Cosmogonies porte cette fois sur les relations que l'art entretient à l'infiniment
grand / l'infiniment
petit. Observé à des échelles extrêmes,
du microscopique au cosmique, le réel témoigne ici
d'une capacité d'abstraction qui rejoint le langage des
formes géométriques propre à la
science.
Les oeuvres de l'exposition, par leur géométrie,
renvoient autant à des structures cellulaires
qu'à des évocations cosmiques, transportant le visiteur
d'une échelle à l'autre.
Dans les photographies noir et blanc prises au Brésil d'Isabelle
Arthuis et dans la vue du
grand escalier de Chambord par Julien Discrit, le sentiment cosmique
provient de
l'observation d'éléments rééls, naturels
ou architecturaux.

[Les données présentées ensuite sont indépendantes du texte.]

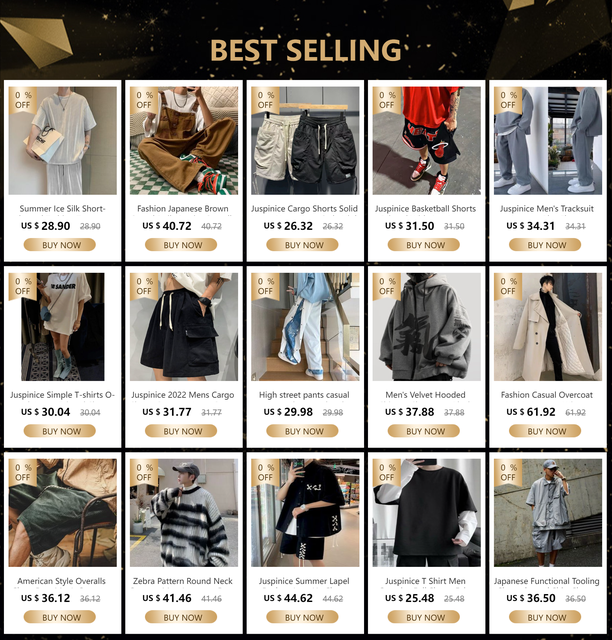Open the American Style Overalls product image

tap(62, 513)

Les vortex cinétiques créés
artisanalement par Attila Csörgö peuvent, quant à eux, évoquer
des trous noirs, et répondre
ainsi à la sculpture rotative de Julien Discrit. En écho à la
morphogénèse qu'Attila Csörgö reconstitue dans son « Dodécaèdre »,
c'est aussi à travers ses formes les plus élémentaires,
additionnées ou multipliées à l'infini, que
Soyoung Chung conçoit le monde. Enfin, les
sculptures rhizomatiques colorées de Vidya Gastaldon et
ses paysages miniatures, réalisés
en collaboration avec Jean-Michel Wicker, sont comme autant de
microcosmes offertsà notre imagination.
Telles des « cosmogonies », évoquant les conceptions
que les civilisations antiques avaient
de l'univers avant les découvertes scientifiques, ces oeuvres
constituent une pluralité de
visions subjectives et imaginaires du cosmos, dans lesquelles construction
et chaos
s'interpénètrent pour donner forme à l'infini.